Japan probes Unification Church after backlash over ties to ruling parties

TOKYO, Nov 22 (Reuters) – Japan on Tuesday launched an investigation into the Unification Church that could jeopardize its legal status after the July assassination of former Prime Minister Shinzo Abe revealed its close ties to the ruling party and sparked a public backlash.

For the Unification Church, which was founded in South Korea in 1954 and relies on its Japanese followers as its main source of income, the probe could deal a severe financial blow, affecting its tax exemptions and even its assets.

The stakes are also high for Prime Minister Fumio Kishida’s government, with an approval rating of just 30% and keen to quell furor over Unification Church links that forced the resignation of its economic revitalization minister last month.

“For Kishida it is clear that this is a big burden for him. It will definitely be associated with the Unification Church theme,” said Levi McLaughlin, an associate professor at North Carolina State University who studies religion in Japan.

The government has given the Unification Church until December 9 to answer a first series of questions about its finances and organization, Culture Minister Keiko Nagaoka said at a news conference.

After gathering evidence, the ministry will decide whether to seek a court order to overturn the Unification Church’s standing to sue, which could take several months and be followed by a lengthy legal battle.

The Unification Church expects to receive the first government questions on Wednesday and will cooperate in the investigation, a spokesman for the group in Japan said.

A senior church official at its South Korean headquarters added, “Japan is a democratic country that guarantees religious freedom, so we are closely monitoring the situation.”

Shiori Kanno, an attorney on a Consumer Protection Agency panel investigating the church’s practice of selling ginseng drinks, marble sculptures and other items to raise money from devotees, said she expects the case to go all the way to the Supreme Court, when the government ends trying to legally dissolve the church.

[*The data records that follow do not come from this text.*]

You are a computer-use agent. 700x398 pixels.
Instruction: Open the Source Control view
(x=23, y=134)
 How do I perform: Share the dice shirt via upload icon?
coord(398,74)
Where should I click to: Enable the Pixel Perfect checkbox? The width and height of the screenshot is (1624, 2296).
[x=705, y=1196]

“The church would lose tax exemptions like those on donations from members,” she said. “It’s getting harder to borrow money.”

However, she added that losing its status as a religious organization would not prevent the church from continuing its activities or its members from meeting.

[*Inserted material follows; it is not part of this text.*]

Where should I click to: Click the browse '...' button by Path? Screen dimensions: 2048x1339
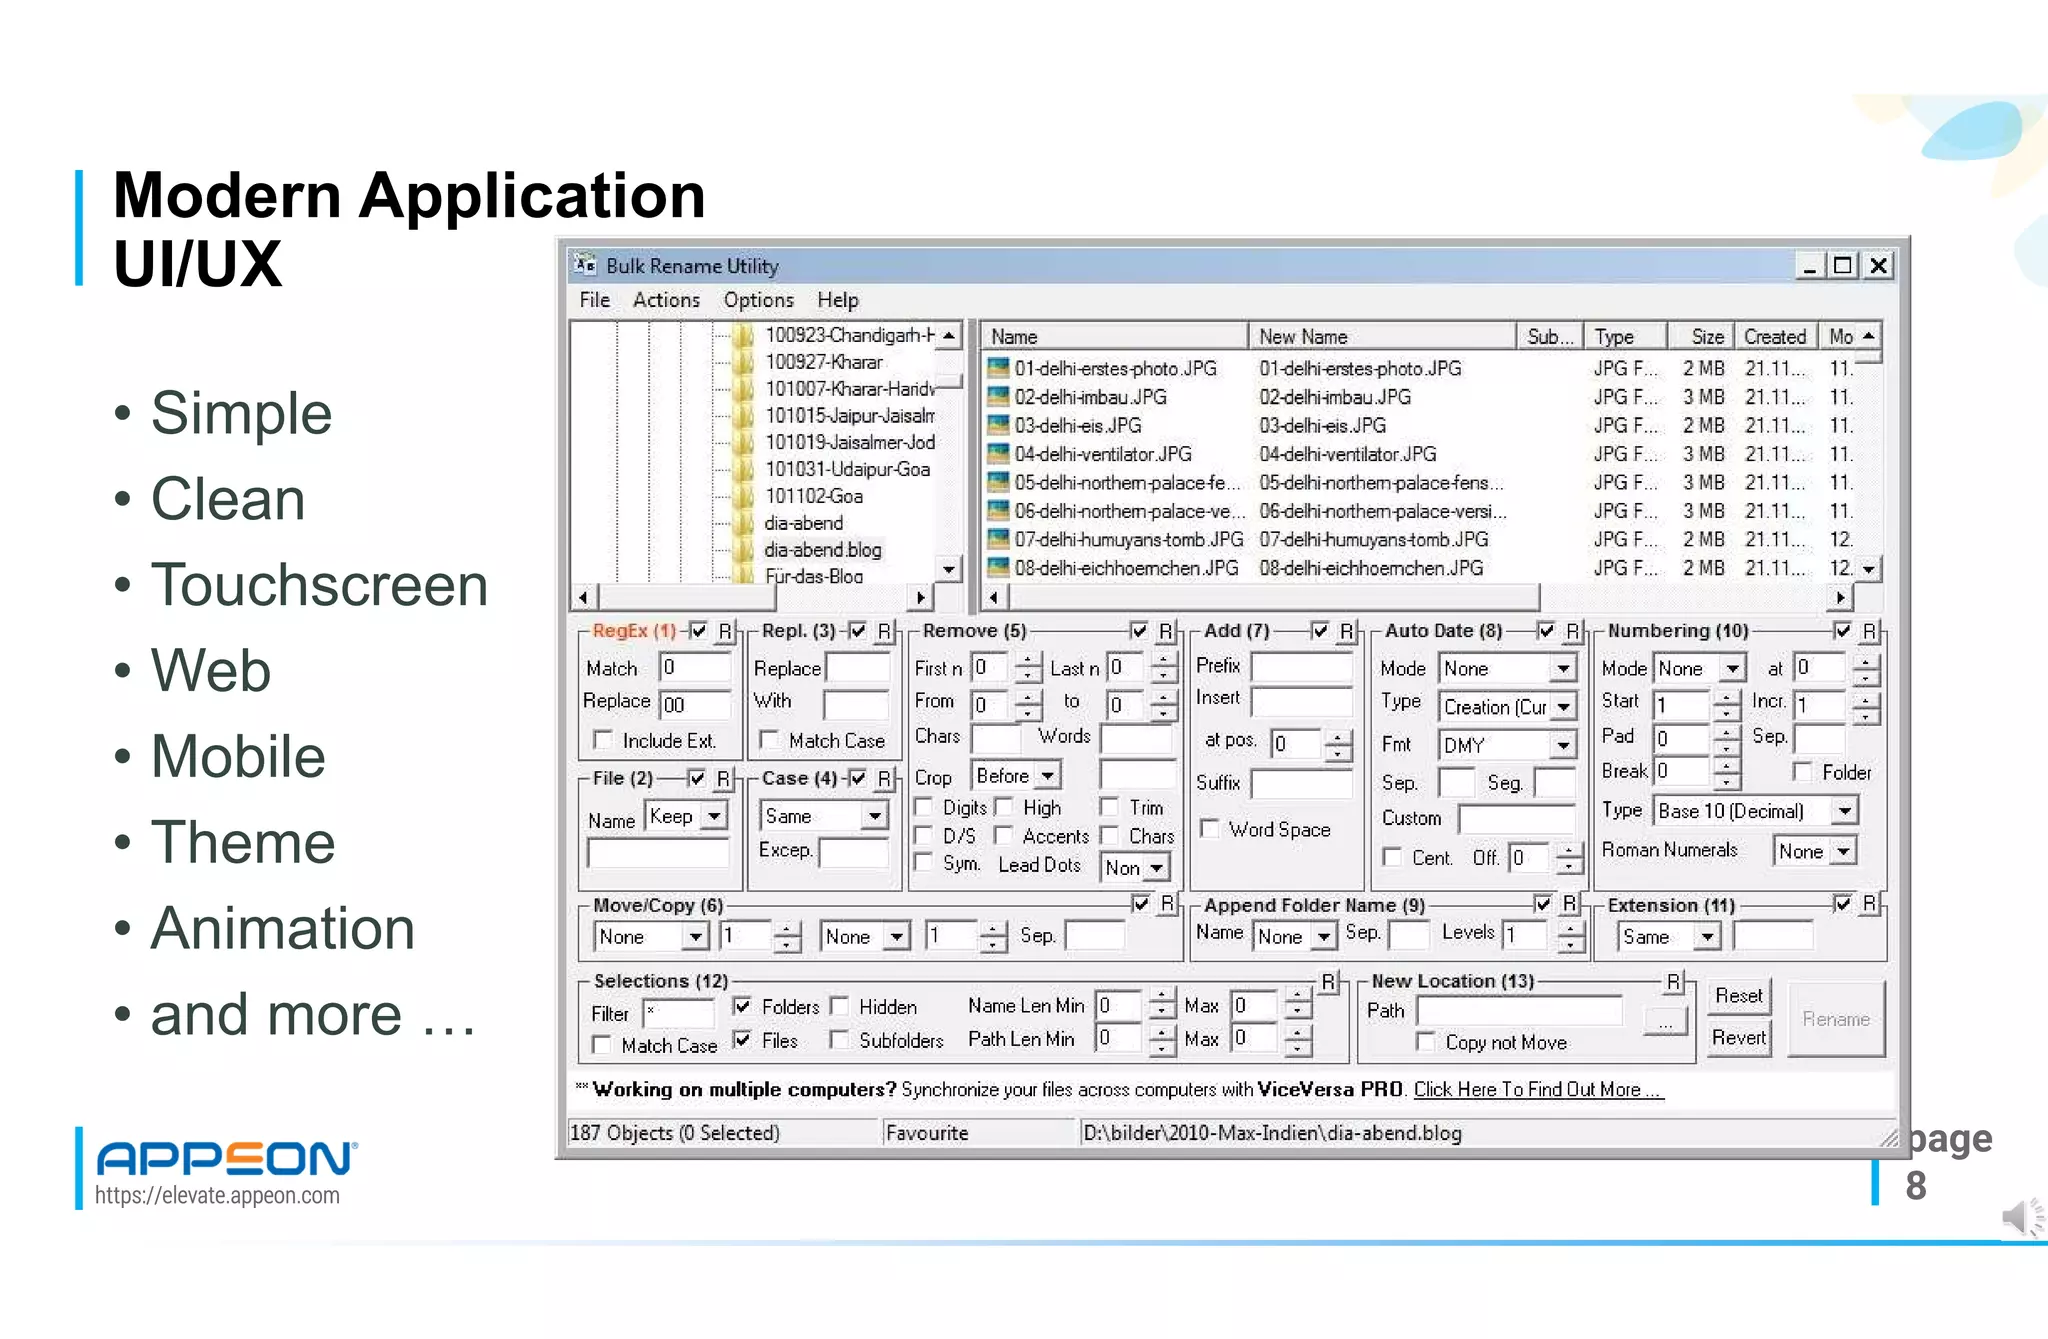1665,1022
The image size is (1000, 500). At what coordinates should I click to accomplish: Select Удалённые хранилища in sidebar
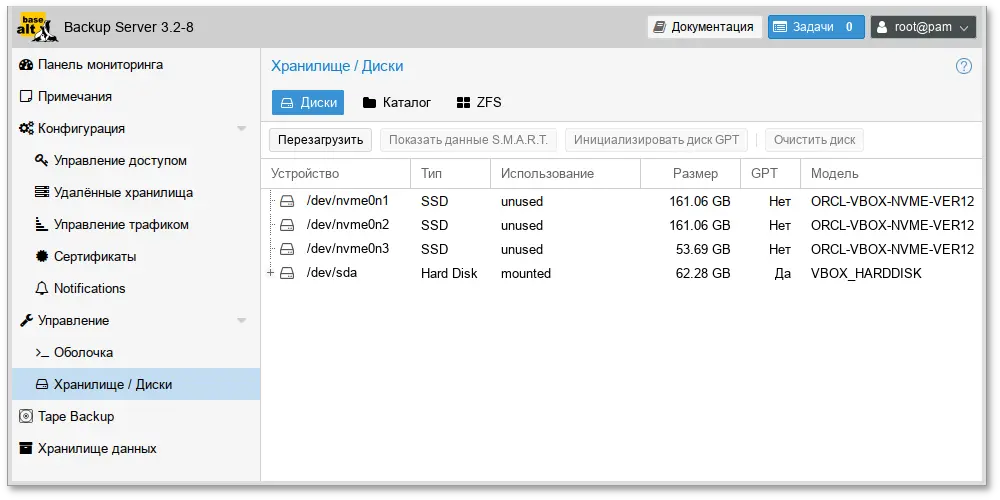click(123, 193)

When Tetsuya Yamagami was arrested in July for the killing of former Prime Minister Abe, he blamed the religious organization for impoverishing his family and said Abe, who has appeared at events sponsored by Unification Church groups, had encouraged them.

The Unification Church, known worldwide for its mass weddings, says it has stopped soliciting donations that cause financial hardship for its followers and curtailed aggressive doorstep selling of church property after convictions linked to such practices a decade ago led to – leaders in Japan to step down.

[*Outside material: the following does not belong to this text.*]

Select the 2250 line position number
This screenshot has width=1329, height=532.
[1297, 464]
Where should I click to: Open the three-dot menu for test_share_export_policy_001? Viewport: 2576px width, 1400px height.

However, with the spotlight on church activities, Kishida came under pressure to address public anger, fueled by revelations that more than half of all lawmakers in the ruling Liberal Democratic Party had ties to the church.

The uproar has continued despite a cabinet reshuffle on August 10 that purged some senior figures with ties to the church. At the end of October, Economic Revitalization Minister Daishiro Yamagiwa resigned after announcing that he, too, has ties to the church.

Kishida will be particularly interested in getting the issue over with ahead of a series of local elections next April, when his party faces voters at the national level for the first time since winning the upper house election in July, immediately following Abe’s death becomes.